Background: As MCL has a continuous relapse pattern with current treatments, we designed a study to determine the safety and efficacy of the anti-CD20 radio-immunoconjugate,⁹⁰Y-ibritumomab tiuxetan (⁹⁰Y-RIT), following 4 cycles of R-CHOP (rituximab, cyclophosphamide, doxorubicin, vincristine, prednisone) induction. Methods: Patients (pt) with untreated stage II-IV MCL (CD20+, cyclin D1+) 18 yr with measurable/evaluable disease and adequate organ function were eligible. At 4-8 weeks after 4 cycles of R-CHOP, responding (CR/PR) and stable pt received 0.4 mCi/kg ⁹⁰Y-RIT. The primary endpoint was failure-free survival (FFS) and secondary objectives were evaluation of response and toxicity after R-CHOP and after ⁹⁰Y-RIT. The study design required 52 eligible pt to demonstrate a prolongation of FFS by 50% compared with R-CHOP alone (median FFS 16 mo, Howard et al., JCO 20:1288, 2002). Results: The characteristics of 56 eligible pt are: 73% male, median age 61 (33-83) yrs, 91% stage III/IV, 68% >1 extranodal site, 78% marrow-positive. IPI was 0-2 in 51%, 3-5 in 49%. Fifty-one (91%) pt received all treatment and best response (n=50) was 42% CR/CRu, 32% PR, 12% stable and 4% unevaluable, with an improvement in response in 16 pt after ⁹⁰Y-RIT. After ⁹⁰Y-RIT, 55% had grade 3/4 neutropenia with no febrile neutropenia and 45% had grade 3/4 thrombocytopenia with recovery at 12 weeks in 22/23 pt.

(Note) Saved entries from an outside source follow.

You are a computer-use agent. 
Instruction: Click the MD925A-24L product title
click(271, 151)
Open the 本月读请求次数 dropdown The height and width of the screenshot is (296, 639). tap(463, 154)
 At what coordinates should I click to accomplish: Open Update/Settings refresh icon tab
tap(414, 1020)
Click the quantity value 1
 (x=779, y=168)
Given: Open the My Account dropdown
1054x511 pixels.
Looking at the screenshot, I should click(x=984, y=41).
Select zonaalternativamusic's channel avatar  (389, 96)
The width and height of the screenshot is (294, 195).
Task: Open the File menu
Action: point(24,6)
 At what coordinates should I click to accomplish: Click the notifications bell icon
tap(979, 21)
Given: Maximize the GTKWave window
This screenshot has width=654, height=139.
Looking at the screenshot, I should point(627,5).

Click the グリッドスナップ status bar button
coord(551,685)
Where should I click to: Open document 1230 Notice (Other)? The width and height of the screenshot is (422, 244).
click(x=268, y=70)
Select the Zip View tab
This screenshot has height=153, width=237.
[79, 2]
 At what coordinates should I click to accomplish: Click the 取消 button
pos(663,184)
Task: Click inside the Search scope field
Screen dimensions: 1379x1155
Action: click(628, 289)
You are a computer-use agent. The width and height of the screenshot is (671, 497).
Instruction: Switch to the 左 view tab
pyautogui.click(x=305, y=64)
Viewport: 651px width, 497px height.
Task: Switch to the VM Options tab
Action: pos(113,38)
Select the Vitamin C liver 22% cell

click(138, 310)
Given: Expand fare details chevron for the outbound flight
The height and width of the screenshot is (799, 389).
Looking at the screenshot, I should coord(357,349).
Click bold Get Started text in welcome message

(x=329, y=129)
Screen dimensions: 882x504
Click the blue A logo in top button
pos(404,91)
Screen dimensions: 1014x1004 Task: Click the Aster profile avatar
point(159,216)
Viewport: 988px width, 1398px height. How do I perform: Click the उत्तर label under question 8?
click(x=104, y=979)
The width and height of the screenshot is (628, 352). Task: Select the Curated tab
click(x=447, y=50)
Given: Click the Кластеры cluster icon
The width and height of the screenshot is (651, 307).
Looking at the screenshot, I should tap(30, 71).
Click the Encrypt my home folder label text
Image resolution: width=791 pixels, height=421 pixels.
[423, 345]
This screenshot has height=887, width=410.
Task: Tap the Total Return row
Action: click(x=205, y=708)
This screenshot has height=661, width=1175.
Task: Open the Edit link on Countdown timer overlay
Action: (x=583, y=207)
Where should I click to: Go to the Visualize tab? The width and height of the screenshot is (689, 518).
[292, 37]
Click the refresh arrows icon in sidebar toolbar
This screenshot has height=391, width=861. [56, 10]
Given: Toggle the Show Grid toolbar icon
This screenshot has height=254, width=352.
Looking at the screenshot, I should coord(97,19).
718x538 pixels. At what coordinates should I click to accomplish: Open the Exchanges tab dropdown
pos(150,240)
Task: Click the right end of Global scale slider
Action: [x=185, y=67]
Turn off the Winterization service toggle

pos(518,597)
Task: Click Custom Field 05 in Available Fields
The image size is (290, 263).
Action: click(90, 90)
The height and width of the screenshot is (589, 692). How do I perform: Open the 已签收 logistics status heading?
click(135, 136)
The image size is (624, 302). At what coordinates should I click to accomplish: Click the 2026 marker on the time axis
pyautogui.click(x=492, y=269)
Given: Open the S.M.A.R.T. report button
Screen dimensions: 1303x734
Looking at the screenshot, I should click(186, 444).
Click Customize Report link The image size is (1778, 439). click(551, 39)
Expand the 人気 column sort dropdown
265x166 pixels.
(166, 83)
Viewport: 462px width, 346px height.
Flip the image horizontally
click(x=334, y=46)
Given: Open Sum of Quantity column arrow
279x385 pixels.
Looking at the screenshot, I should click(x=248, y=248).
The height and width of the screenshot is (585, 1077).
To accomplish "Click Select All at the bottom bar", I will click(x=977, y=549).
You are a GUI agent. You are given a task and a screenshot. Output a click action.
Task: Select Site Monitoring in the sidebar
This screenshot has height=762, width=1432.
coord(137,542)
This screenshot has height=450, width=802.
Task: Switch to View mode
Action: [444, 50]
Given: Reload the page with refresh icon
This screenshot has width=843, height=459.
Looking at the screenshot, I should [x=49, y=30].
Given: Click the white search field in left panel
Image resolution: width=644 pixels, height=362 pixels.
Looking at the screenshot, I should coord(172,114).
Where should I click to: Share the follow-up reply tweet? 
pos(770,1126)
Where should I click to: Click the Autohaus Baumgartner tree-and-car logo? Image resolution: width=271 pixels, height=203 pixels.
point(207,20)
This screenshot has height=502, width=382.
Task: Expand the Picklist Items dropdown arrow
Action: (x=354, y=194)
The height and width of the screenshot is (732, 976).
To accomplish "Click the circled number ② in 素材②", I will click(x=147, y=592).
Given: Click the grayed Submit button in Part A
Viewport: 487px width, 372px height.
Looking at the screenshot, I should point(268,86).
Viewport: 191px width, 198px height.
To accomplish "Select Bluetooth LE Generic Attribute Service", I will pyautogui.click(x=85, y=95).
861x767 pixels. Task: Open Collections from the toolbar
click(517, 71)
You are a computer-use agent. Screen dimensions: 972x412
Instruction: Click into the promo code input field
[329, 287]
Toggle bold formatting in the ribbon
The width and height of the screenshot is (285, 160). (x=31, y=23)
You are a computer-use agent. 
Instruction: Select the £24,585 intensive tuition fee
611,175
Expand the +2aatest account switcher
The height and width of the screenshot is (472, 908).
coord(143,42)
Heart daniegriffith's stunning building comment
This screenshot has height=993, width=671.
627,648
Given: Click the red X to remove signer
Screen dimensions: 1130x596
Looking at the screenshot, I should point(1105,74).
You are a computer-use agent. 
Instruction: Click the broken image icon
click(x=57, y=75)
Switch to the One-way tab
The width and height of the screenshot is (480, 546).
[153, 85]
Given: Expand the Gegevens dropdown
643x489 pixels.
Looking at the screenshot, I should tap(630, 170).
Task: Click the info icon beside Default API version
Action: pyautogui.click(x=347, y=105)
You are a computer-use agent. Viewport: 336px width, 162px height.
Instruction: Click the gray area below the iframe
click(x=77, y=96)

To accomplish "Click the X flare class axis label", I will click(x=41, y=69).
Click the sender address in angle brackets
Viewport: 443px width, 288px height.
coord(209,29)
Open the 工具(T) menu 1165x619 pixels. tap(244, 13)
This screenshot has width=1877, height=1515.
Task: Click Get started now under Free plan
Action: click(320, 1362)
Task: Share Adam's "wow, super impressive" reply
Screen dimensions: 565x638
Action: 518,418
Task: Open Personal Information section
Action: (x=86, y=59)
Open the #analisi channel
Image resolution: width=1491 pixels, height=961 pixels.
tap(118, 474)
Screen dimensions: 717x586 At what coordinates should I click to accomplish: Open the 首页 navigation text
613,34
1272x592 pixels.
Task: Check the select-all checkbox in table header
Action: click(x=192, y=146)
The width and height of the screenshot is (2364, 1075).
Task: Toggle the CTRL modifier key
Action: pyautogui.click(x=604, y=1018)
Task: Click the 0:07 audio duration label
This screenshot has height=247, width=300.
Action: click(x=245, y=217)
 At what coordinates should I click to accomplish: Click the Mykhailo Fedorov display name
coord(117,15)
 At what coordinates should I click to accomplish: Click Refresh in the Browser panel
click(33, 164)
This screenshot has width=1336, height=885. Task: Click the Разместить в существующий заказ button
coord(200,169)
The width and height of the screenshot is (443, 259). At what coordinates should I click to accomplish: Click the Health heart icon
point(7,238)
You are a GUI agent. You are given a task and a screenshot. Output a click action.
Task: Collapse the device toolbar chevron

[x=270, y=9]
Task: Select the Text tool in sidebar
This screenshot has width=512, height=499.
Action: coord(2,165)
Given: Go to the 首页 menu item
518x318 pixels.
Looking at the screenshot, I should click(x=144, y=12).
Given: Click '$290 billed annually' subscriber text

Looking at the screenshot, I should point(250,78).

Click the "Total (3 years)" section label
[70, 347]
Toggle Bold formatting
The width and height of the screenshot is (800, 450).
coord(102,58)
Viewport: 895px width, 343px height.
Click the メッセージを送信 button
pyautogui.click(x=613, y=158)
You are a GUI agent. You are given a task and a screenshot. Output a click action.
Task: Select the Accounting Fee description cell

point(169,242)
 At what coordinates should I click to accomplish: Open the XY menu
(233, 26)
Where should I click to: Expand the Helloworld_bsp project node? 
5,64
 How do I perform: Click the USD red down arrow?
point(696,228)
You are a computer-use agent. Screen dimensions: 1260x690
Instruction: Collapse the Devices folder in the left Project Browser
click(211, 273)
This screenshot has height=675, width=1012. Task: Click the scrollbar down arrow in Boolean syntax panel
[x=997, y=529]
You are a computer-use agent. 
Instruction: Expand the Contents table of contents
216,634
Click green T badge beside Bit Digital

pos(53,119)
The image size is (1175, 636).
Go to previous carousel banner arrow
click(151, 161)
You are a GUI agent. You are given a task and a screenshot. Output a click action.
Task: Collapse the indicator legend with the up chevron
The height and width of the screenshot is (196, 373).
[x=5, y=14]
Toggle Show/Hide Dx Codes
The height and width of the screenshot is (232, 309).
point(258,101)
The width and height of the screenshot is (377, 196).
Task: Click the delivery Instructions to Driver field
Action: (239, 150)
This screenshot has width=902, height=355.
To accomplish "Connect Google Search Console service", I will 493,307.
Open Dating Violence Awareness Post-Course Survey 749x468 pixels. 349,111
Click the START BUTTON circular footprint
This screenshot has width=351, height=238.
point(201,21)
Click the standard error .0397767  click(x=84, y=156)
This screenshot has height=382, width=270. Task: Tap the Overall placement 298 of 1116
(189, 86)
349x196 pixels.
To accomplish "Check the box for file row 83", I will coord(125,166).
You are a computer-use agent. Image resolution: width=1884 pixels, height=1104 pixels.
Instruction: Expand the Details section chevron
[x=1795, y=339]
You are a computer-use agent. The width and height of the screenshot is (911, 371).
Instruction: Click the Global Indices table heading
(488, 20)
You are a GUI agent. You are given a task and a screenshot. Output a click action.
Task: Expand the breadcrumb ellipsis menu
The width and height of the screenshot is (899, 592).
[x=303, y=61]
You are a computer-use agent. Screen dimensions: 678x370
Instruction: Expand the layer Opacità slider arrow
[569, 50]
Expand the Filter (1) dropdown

Median follow-up (all pt) is 24.4 months. Median FFS for all 56 pt is 27 months with an estimated 71% FFS and 93% overall survival at 18 months. Among pt who completed all treatment and have been followed 1.5 yr (n=45), 33 remain failure-free and 12 have progressed (4 dead). Conclusions: ⁹⁰Y RIT after 4 cycles of R-CHOP in untreated MCL is safe and improves the number and quality of responses. These data suggest prolongation of FFS over that expected with R-CHOP alone. Consolidation of remission in MCL with 90Y-RIT shows potential as a strategy to prolong remission duration and is applicable to most pt with MCL. However, longer follow-up in needed to evaluate the durability of remissions achieved.
Abstract #389 appears in Blood, Volume 110, issue 11, November 16, 2007
Keywords: Non-Hodgkin Lymphoma|Radioimmunotherapy|Zevalin
Disclosure: Consultancy: Consulting Biogen Idec, Genentech. Research Funding: Biogen Idec, Genentech. Honoraria Information: Genentech. Membership Information: Biogen Idec, Genentech. Off Label Use: Use of Zevalin at approved dose and schedule, but for the non-approved use to consolidate remission in mantle cell lymphoma.

Monday, December 10, 2007 12:00 PM

Session Info:  Simultaneous Session: Lymphoma: Chemotherapy, excluding Pre-Clinical Models-Follicular and Mantle Cell Lymphoma (11:00 a.m.-12:30 p.m.)